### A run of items
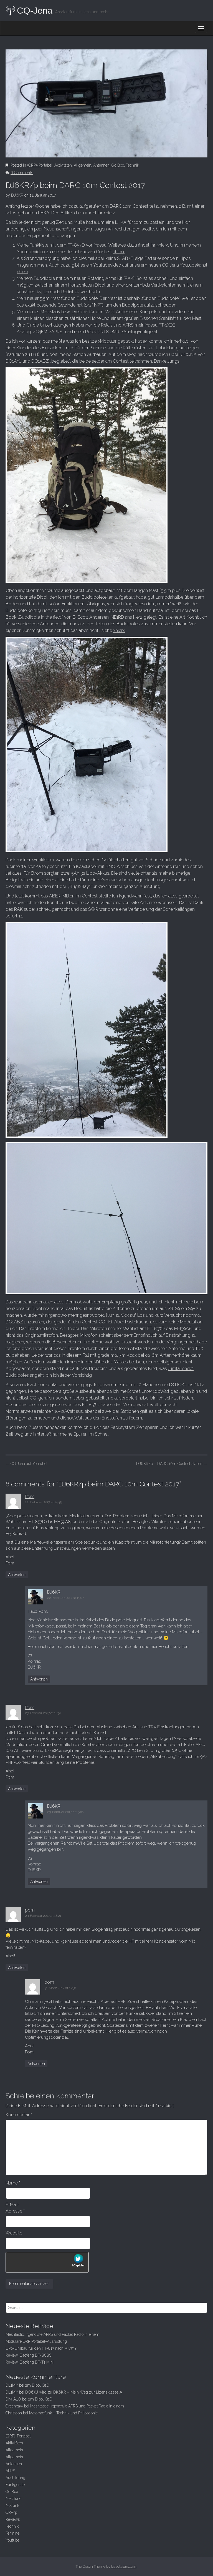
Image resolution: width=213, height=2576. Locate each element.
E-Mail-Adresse (15, 2208)
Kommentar (19, 2114)
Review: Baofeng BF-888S (28, 2355)
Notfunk (12, 2505)
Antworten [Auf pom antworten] (17, 1967)
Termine (12, 2533)
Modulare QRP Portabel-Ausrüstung (36, 2341)
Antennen (101, 165)
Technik (132, 165)
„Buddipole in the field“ (40, 617)
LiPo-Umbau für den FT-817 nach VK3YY (41, 2348)
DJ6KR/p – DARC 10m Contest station (171, 1463)
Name (13, 2183)
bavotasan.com (123, 2566)
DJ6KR (17, 195)
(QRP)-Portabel (39, 165)
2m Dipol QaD (37, 2385)
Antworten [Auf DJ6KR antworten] (39, 1679)
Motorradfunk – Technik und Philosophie (63, 2413)
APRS (10, 2471)
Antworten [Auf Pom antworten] (17, 1574)
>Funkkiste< (44, 859)
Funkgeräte (15, 2484)
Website (14, 2233)
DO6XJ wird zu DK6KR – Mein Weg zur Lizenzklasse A (73, 2392)
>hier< (109, 212)
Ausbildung (15, 2477)
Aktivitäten (63, 165)
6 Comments (22, 172)
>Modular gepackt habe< (122, 341)
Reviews (13, 2519)
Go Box (117, 165)
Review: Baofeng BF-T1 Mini (30, 2362)
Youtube (12, 2540)
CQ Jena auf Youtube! (26, 1463)
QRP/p (11, 2512)
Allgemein (82, 165)
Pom (29, 1496)
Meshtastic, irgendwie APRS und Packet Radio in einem (52, 2334)
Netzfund (14, 2498)
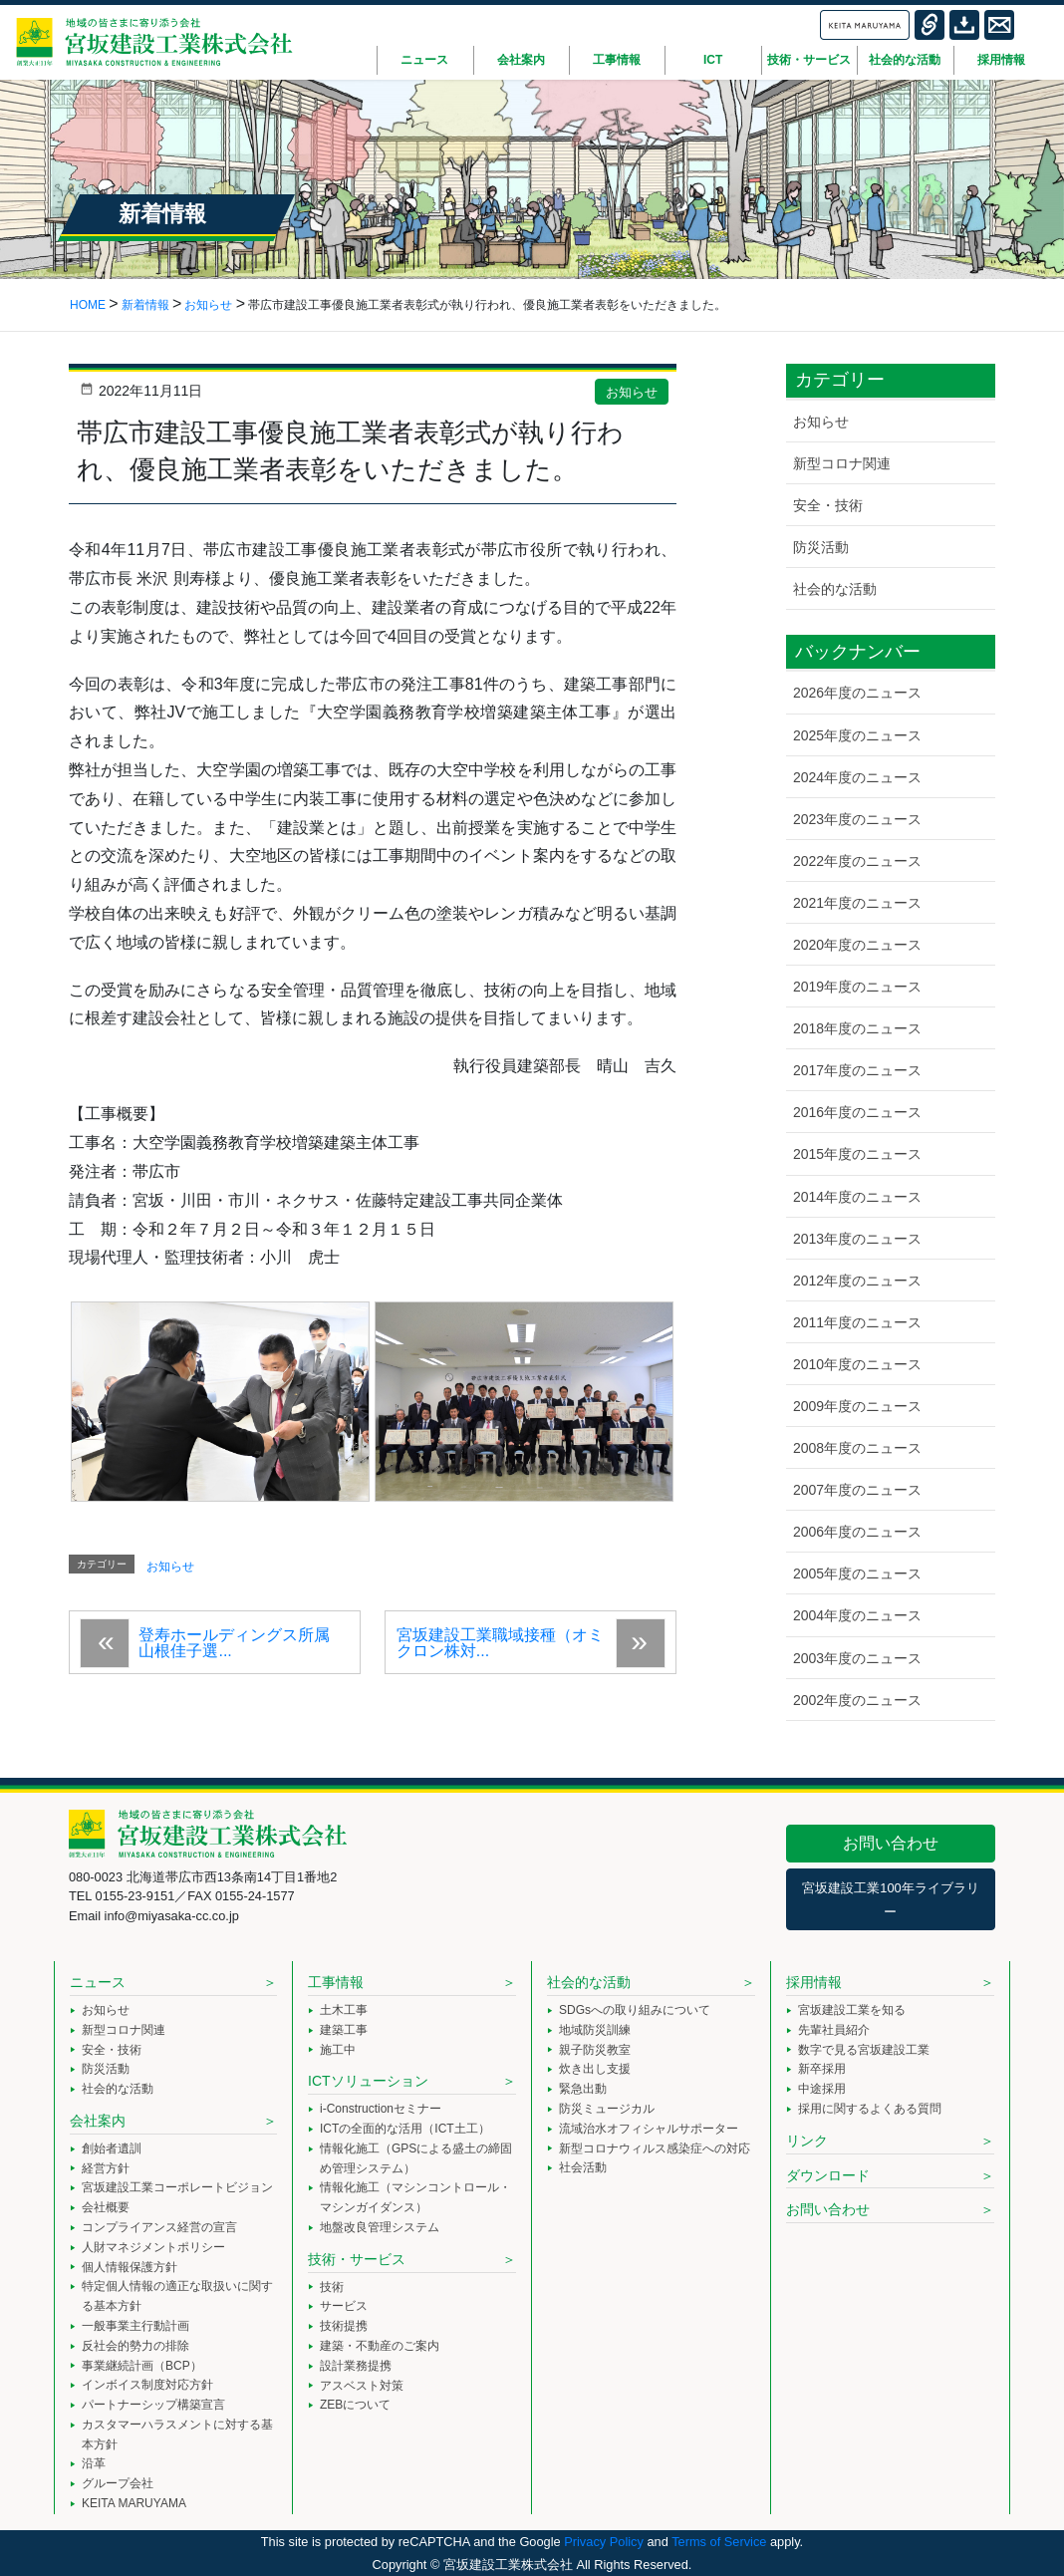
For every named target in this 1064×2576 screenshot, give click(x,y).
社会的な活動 (835, 589)
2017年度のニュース (857, 1070)
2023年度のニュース (857, 819)
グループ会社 (117, 2483)
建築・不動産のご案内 (379, 2346)
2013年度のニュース (857, 1239)
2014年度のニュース (857, 1197)
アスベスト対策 (361, 2386)
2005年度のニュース (857, 1573)
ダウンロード (828, 2175)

### Objective
Rewrite all of the items above with every occurrence of "Youtube" replaced by "YouTube", leaving everything else unchanged. Omit the pictures from your answer.

### Solution for this task
Image resolution: width=213, height=2576. Locate each element.
E-Mail-Adresse (15, 2208)
Kommentar (19, 2114)
Review: Baofeng BF-888S (28, 2355)
Notfunk (12, 2505)
Antworten [Auf pom antworten] (17, 1967)
Termine (12, 2533)
Modulare QRP Portabel-Ausrüstung (36, 2341)
Antennen (101, 165)
Technik (132, 165)
„Buddipole in the field“ (40, 617)
LiPo-Umbau für den FT-817 nach VK3YY (41, 2348)
DJ6KR/p – DARC 10m Contest station (171, 1463)
Name (13, 2183)
bavotasan.com (123, 2566)
DJ6KR (17, 195)
(QRP)-Portabel (39, 165)
2m Dipol QaD (37, 2385)
Antworten [Auf DJ6KR antworten] (39, 1679)
Motorradfunk – Technik und Philosophie (63, 2413)
APRS (10, 2471)
Antworten [Auf Pom antworten] (17, 1574)
>Funkkiste< (44, 859)
Funkgeräte (15, 2484)
Website (14, 2233)
DO6XJ wird zu DK6KR – Mein Weg zur Lizenzklasse A (73, 2392)
>hier< (109, 212)
Ausbildung (15, 2477)
Aktivitäten (63, 165)
6 Comments (22, 172)
>Modular gepackt habe< (122, 341)
Reviews (13, 2519)
Go Box (117, 165)
Review: Baofeng BF-T1 Mini (30, 2362)
YouTube (12, 2540)
CQ Jena auf YouTube! (26, 1463)
QRP/p (11, 2512)
Allgemein (82, 165)
Pom (29, 1496)
Meshtastic, irgendwie APRS und Packet Radio in einem (52, 2334)
Netzfund (14, 2498)
For every named target in this 1064×2576 screenshot, give click(x,y).
社会的な活動 (835, 589)
2017年度のニュース (857, 1070)
2023年度のニュース (857, 819)
グループ会社 (117, 2483)
建築・不動産のご案内 (379, 2346)
2013年度のニュース (857, 1239)
2014年度のニュース (857, 1197)
アスベスト対策 (361, 2386)
2005年度のニュース (857, 1573)
ダウンロード (828, 2175)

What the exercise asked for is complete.